As of version 2.3, Apache Spark includes native Kubernetes support, allowing you to make direct use of multi-tenancy and sharing through Kubernetes Namespaces and Quotas, as well as administrative features such as Pluggable Authorization and Logging for your Spark workloads. This also opens up a range of hybrid cloud possibilities: you can now easily port and run your on-premises Spark jobs on Kubernetes to Kubernetes Engine. In addition, we recently released Hadoop/Spark GCP connectors for Apache Spark 2.3, allowing you to run Spark natively on Kubernetes Engine while leveraging Google data products such as Cloud Storage and BigQuery.
To help you get started, we put together a tutorial to learn how to run Spark on Kubernetes Engine. Here, Spark runs as a custom controller that creates Kubernetes resources in response to requests made by the Spark scheduler. This allows fine-grained management of Spark applications, improved elasticity and seamless integration with logging and monitoring tutorials on Kubernetes Engine.
This tutorial brings together some of the best data storage and processing services of Google. In addition to Cloud Storage and BigQuery, it shows you how to use Google Cloud Pub/Sub with Spark for streaming workloads. The tutorial details the Spark setup, including credentials and IAM to connect to Google’s services and provides runnable code to perform data transformations and aggregations on a public dataset derived from Github. This is a good approach to take if you’re looking to write your own Spark applications and use Cloud Storage and BigQuery as data sources and sinks. For instance, you can store logs on Cloud Storage, and then use Spark on Kubernetes Engine to pre-process data, and use BigQuery to perform data analytics.

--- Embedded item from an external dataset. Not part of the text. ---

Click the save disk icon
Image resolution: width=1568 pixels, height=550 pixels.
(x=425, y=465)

Designed for flexibility, use this tutorial as a jumping-off point, and customize Apache Spark for your use-case. Alternately, if you want a fully managed and supported Apache Spark service, we offer Cloud Dataproc running on GCP.

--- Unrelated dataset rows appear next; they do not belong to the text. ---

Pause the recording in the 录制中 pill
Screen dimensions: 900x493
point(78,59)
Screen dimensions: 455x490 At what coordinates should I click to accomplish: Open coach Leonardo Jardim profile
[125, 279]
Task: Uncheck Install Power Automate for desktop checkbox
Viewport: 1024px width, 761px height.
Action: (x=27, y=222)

We have lots of other plans for Apache Spark and Kubernetes: For one, we’re building support for interactive Spark on Kubernetes Engine. In addition, we’re also working on Spark Dynamic Resource Allocation for future releases of Apache Spark that you’ll be able to use in conjunction with Kubernetes Engine cluster autoscaling, helping you achieve greater efficiencies and elasticity for bursty periodic batch jobs in multi-workload Kubernetes Engine clusters. Until then, be sure to try out the new Spark tutorial on your Kubernetes Engine clusters!